Après deux semaines de crise autour de la commission électorale et du gouvernement, l'opposition ivoirienne a remporté une manche face au camp du président Laurent Gbagbo, qui se prépare désormais pour les prochaines batailles, liste des votants et réunification du pays.

Mis à jour le 27 févr. 2010
AGENCE FRANCE-PRESSE

Quand il dissout le 12 février gouvernement et Commission électorale indépendante (CEI), M. Gbagbo dit vouloir lever le blocage de la CEI - dont il accuse le chef Robert Beugré Mambé de «fraude» sur la liste - et sauver un processus de paix «pris en otage par les partis politiques».

Nombre de ses partisans espèrent alors que c'en est fini d'un gouvernement de «réconciliation» incluant les adversaires du président, et que la CEI, composée par les partis et dominée par l'opposition, va être remise à plat.

L'enjeu est de taille: le cabinet et la commission sont chargés de conduire le pays à une élection présidentielle, reportée depuis la fin du mandat de M. Gbagbo en 2005 et censée clore la crise née du putsch manqué de 2002, qui a coupé le pays en un nord rebelle et un sud loyaliste.

Mais le bilan est amer pour le chef de l'Etat et les siens.

La nouvelle CEI, dont M. Gbagbo souhaitait revoir le «format», conserve la même architecture.

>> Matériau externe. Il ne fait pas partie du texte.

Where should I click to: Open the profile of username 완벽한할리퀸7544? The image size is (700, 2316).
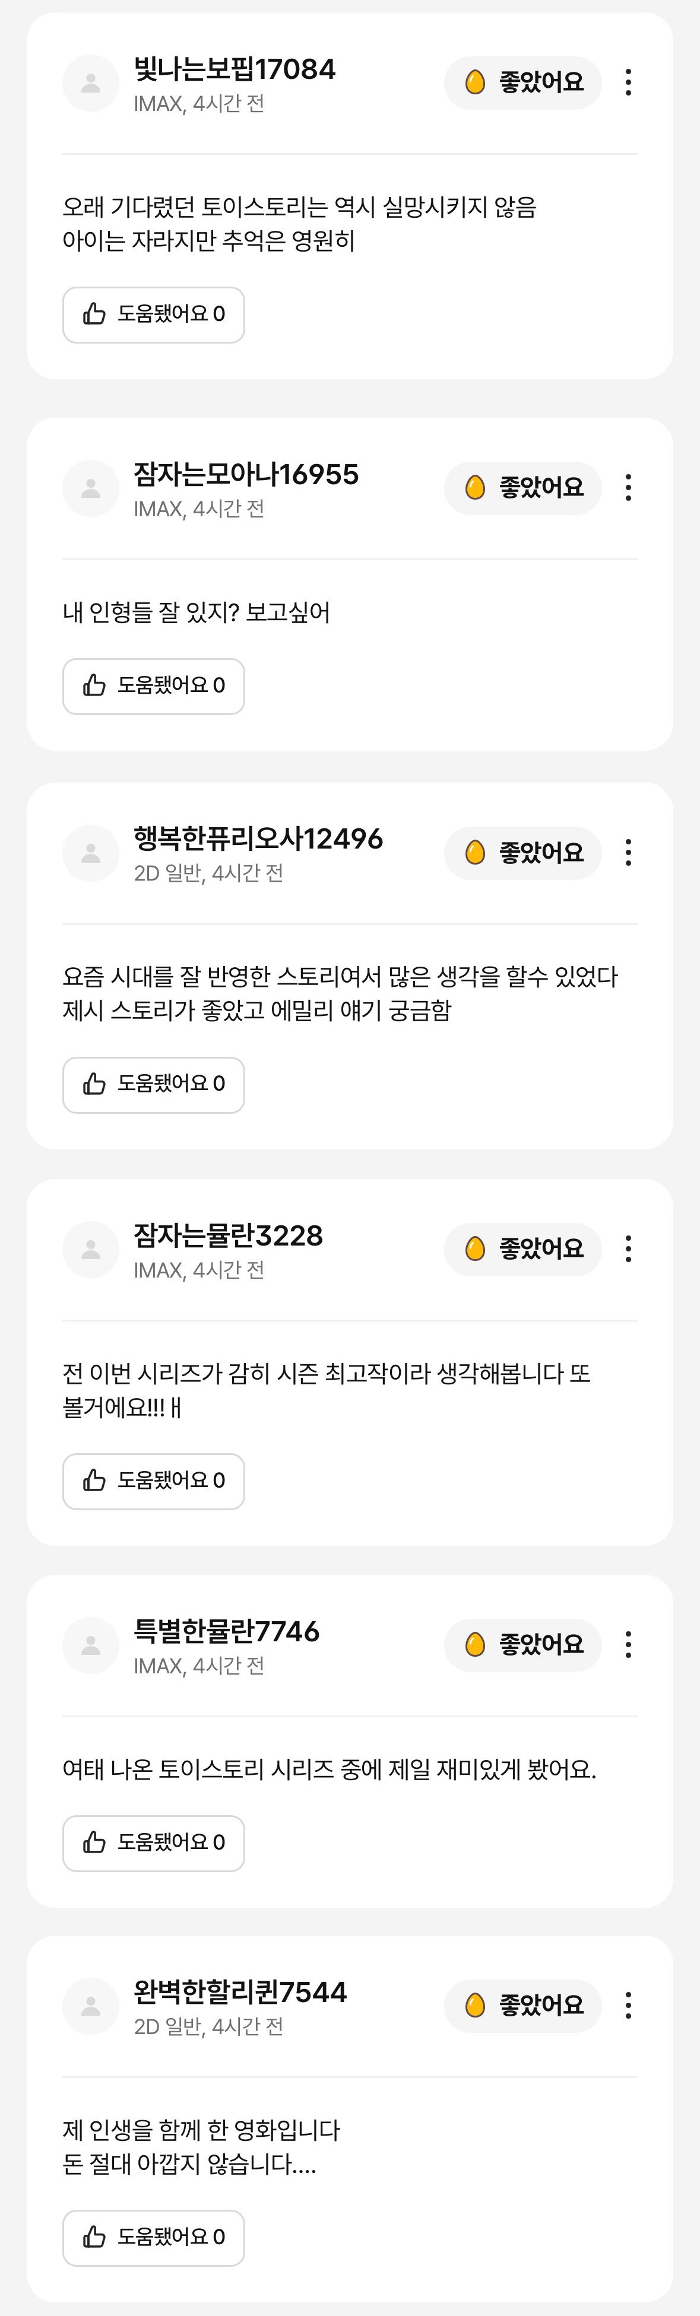click(x=240, y=1992)

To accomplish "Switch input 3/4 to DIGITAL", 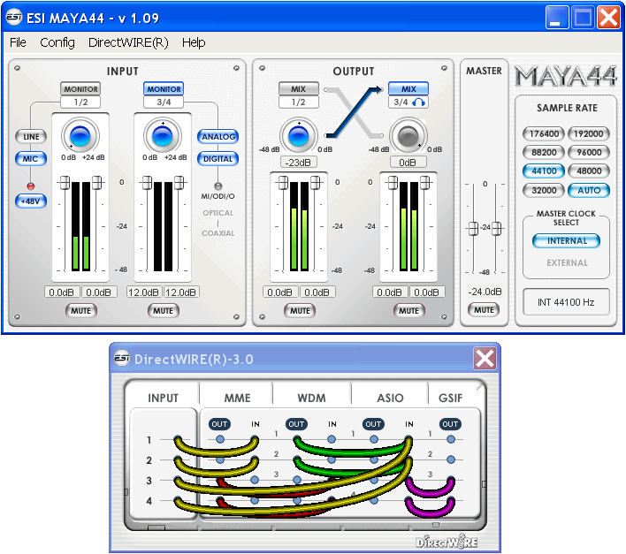I will [x=218, y=159].
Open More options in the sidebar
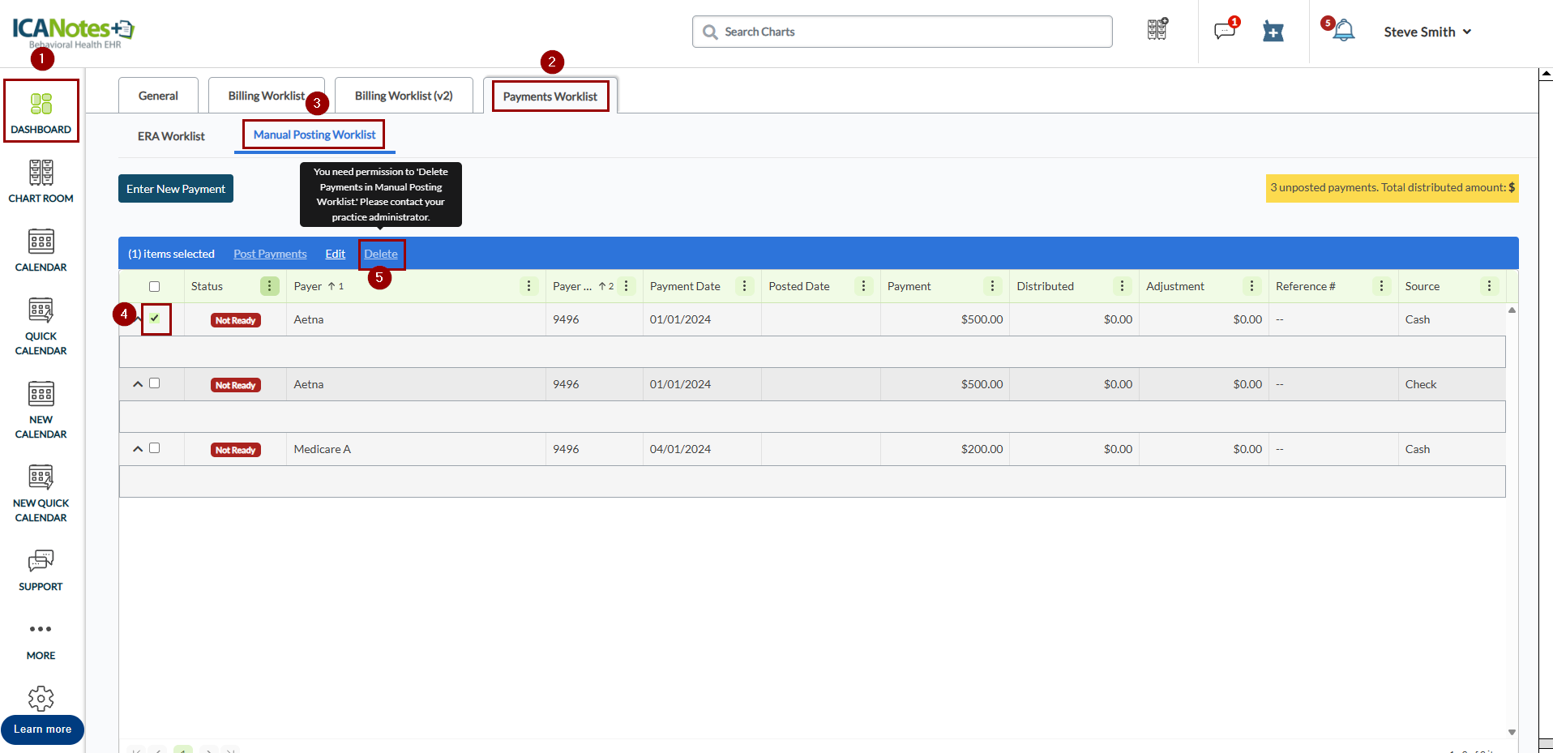The height and width of the screenshot is (753, 1553). coord(41,640)
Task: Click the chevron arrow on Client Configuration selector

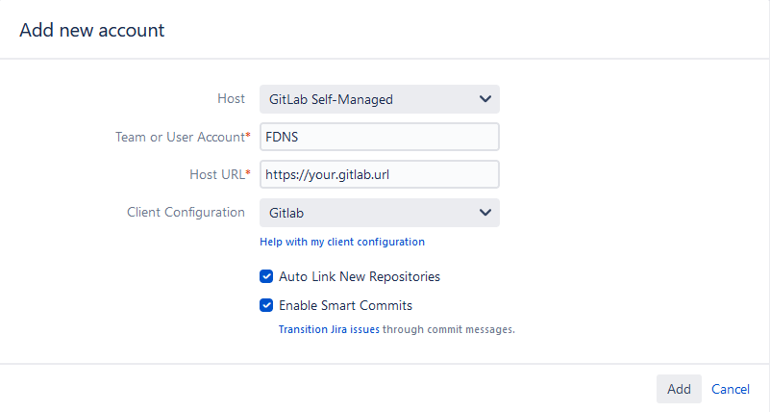Action: click(x=484, y=212)
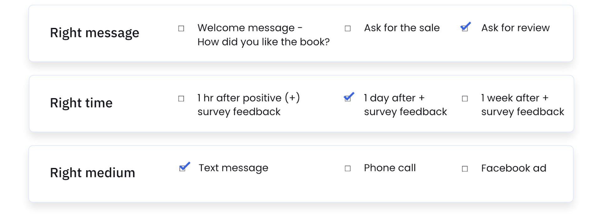Select the 1 week after survey feedback checkbox
Screen dimensions: 602x221
[465, 99]
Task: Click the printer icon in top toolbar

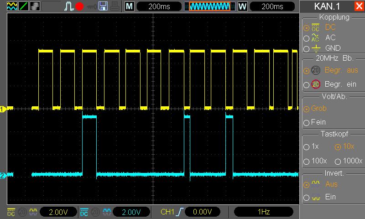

Réunie au sein du Rassemblement des houphouétistes pour la démocratie et la paix (RHDP), l'opposition en garde le contrôle et la présidence.

Quant au gouvernement, encore incomplet, il doit compter comme le précédent des ministres issus de l'opposition.

Même si le RHDP et ses dirigeants, l'ancien président Henri Konan Bédié et l'ex-Premier ministre Alassane Ouattara, se gardent de crier victoire, ils peuvent être satisfaits.

Souvent moquée comme une opposition «choco» (de salon, en argot ivoirien nouchi), la coalition a atteint ses principaux objectifs et «remobilisé ses troupes» via des manifestations à travers le pays, souligne un observateur.

Elle a même eu ses «martyrs», au moins sept personnes mortes lors de la répression de protestations.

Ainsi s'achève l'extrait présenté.